### [RECORDS FOR THIS TASK]
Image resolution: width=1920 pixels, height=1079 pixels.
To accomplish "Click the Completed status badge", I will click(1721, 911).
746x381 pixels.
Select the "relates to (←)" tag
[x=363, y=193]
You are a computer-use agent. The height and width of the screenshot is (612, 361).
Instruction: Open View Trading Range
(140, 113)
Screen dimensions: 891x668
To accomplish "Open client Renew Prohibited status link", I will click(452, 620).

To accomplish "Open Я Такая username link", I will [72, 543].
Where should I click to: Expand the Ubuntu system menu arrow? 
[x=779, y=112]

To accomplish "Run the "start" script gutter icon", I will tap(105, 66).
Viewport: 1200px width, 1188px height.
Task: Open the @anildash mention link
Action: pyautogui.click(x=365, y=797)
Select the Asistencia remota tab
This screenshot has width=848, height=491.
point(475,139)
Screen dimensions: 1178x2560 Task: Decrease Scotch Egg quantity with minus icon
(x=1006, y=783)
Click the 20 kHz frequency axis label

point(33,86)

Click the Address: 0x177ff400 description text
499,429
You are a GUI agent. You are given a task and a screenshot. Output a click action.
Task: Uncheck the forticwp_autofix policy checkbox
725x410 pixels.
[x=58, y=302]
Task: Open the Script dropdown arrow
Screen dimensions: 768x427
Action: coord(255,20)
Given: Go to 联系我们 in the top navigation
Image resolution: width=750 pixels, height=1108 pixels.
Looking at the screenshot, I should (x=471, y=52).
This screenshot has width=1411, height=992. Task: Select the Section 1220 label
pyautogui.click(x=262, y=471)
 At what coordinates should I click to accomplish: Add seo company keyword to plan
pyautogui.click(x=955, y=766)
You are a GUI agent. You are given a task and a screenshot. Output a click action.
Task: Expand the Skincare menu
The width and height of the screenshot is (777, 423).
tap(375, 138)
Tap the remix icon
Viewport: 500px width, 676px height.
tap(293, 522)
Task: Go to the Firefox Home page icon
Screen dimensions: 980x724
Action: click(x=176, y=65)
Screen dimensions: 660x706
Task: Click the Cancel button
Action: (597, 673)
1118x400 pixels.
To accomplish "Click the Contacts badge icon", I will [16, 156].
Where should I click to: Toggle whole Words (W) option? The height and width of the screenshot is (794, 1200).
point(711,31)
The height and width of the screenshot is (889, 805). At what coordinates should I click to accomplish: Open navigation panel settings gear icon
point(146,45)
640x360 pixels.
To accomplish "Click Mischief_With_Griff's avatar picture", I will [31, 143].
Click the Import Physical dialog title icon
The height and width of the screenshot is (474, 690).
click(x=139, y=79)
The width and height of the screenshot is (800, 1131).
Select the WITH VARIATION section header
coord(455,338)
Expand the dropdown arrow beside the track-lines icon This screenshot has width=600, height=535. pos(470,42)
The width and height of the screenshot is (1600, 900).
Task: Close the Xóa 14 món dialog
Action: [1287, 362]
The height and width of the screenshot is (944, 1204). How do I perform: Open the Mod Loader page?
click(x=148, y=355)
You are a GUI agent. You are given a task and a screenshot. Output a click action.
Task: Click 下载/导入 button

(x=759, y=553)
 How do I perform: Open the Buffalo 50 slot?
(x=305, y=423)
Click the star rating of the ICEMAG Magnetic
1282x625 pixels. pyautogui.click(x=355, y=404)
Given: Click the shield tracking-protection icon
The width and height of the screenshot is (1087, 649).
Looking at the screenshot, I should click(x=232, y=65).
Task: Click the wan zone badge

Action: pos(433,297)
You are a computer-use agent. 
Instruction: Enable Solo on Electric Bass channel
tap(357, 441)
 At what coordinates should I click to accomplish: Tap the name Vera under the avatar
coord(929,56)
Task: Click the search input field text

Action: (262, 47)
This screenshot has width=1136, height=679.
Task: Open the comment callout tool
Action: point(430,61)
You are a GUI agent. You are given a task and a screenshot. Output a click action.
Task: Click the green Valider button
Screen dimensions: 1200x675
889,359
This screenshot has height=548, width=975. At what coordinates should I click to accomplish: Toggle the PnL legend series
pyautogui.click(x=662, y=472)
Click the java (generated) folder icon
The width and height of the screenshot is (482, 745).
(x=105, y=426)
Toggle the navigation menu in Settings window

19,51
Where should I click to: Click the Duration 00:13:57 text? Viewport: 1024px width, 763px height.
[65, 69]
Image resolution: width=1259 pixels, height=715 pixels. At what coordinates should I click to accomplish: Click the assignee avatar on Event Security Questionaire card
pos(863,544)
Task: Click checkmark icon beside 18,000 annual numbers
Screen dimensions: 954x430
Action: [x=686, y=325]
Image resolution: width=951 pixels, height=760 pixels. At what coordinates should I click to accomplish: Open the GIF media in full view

### [PROBLEM DETAILS]
Please make an exact copy of the entries, down to the last character.

### [SOLUTION TO THIS EXERCISE]
Image resolution: width=1920 pixels, height=1079 pixels.
To accomplish "Click the Completed status badge", I will click(1721, 911).
746x381 pixels.
Select the "relates to (←)" tag
[x=363, y=193]
You are a computer-use agent. The height and width of the screenshot is (612, 361).
Instruction: Open View Trading Range
(140, 113)
Screen dimensions: 891x668
To accomplish "Open client Renew Prohibited status link", I will click(452, 620).

To accomplish "Open Я Такая username link", I will [72, 543].
Where should I click to: Expand the Ubuntu system menu arrow? 
[x=779, y=112]

To accomplish "Run the "start" script gutter icon", I will tap(105, 66).
Viewport: 1200px width, 1188px height.
Task: Open the @anildash mention link
Action: pyautogui.click(x=365, y=797)
Select the Asistencia remota tab
This screenshot has width=848, height=491.
point(475,139)
Screen dimensions: 1178x2560 Task: Decrease Scotch Egg quantity with minus icon
(x=1006, y=783)
Click the 20 kHz frequency axis label

point(33,86)

Click the Address: 0x177ff400 description text
499,429
You are a GUI agent. You are given a task and a screenshot. Output a click action.
Task: Uncheck the forticwp_autofix policy checkbox
725x410 pixels.
[x=58, y=302]
Task: Open the Script dropdown arrow
Screen dimensions: 768x427
Action: coord(255,20)
Given: Go to 联系我们 in the top navigation
Image resolution: width=750 pixels, height=1108 pixels.
Looking at the screenshot, I should (x=471, y=52).
This screenshot has width=1411, height=992. Task: Select the Section 1220 label
pyautogui.click(x=262, y=471)
 At what coordinates should I click to accomplish: Add seo company keyword to plan
pyautogui.click(x=955, y=766)
You are a GUI agent. You are given a task and a screenshot. Output a click action.
Task: Expand the Skincare menu
The width and height of the screenshot is (777, 423).
tap(375, 138)
Tap the remix icon
Viewport: 500px width, 676px height.
tap(293, 522)
Task: Go to the Firefox Home page icon
Screen dimensions: 980x724
Action: click(x=176, y=65)
Screen dimensions: 660x706
Task: Click the Cancel button
Action: (597, 673)
1118x400 pixels.
To accomplish "Click the Contacts badge icon", I will [16, 156].
Where should I click to: Toggle whole Words (W) option? The height and width of the screenshot is (794, 1200).
point(711,31)
The height and width of the screenshot is (889, 805). At what coordinates should I click to accomplish: Open navigation panel settings gear icon
point(146,45)
640x360 pixels.
To accomplish "Click Mischief_With_Griff's avatar picture", I will [31, 143].
Click the Import Physical dialog title icon
The height and width of the screenshot is (474, 690).
click(x=139, y=79)
The width and height of the screenshot is (800, 1131).
Select the WITH VARIATION section header
coord(455,338)
Expand the dropdown arrow beside the track-lines icon This screenshot has width=600, height=535. pos(470,42)
The width and height of the screenshot is (1600, 900).
Task: Close the Xóa 14 món dialog
Action: [1287, 362]
The height and width of the screenshot is (944, 1204). How do I perform: Open the Mod Loader page?
click(x=148, y=355)
You are a GUI agent. You are given a task and a screenshot. Output a click action.
Task: Click 下载/导入 button

(x=759, y=553)
 How do I perform: Open the Buffalo 50 slot?
(x=305, y=423)
Click the star rating of the ICEMAG Magnetic
1282x625 pixels. pyautogui.click(x=355, y=404)
Given: Click the shield tracking-protection icon
The width and height of the screenshot is (1087, 649).
Looking at the screenshot, I should click(x=232, y=65).
Task: Click the wan zone badge

Action: pos(433,297)
You are a computer-use agent. 
Instruction: Enable Solo on Electric Bass channel
tap(357, 441)
 At what coordinates should I click to accomplish: Tap the name Vera under the avatar
coord(929,56)
Task: Click the search input field text

Action: (262, 47)
This screenshot has width=1136, height=679.
Task: Open the comment callout tool
Action: point(430,61)
You are a GUI agent. You are given a task and a screenshot. Output a click action.
Task: Click the green Valider button
Screen dimensions: 1200x675
889,359
This screenshot has height=548, width=975. At what coordinates should I click to accomplish: Toggle the PnL legend series
pyautogui.click(x=662, y=472)
Click the java (generated) folder icon
The width and height of the screenshot is (482, 745).
(x=105, y=426)
Toggle the navigation menu in Settings window

19,51
Where should I click to: Click the Duration 00:13:57 text? Viewport: 1024px width, 763px height.
[65, 69]
Image resolution: width=1259 pixels, height=715 pixels. At what coordinates should I click to accomplish: Click the assignee avatar on Event Security Questionaire card
pos(863,544)
Task: Click checkmark icon beside 18,000 annual numbers
Screen dimensions: 954x430
Action: [x=686, y=325]
Image resolution: width=951 pixels, height=760 pixels. At what coordinates should I click to accomplish: Open the GIF media in full view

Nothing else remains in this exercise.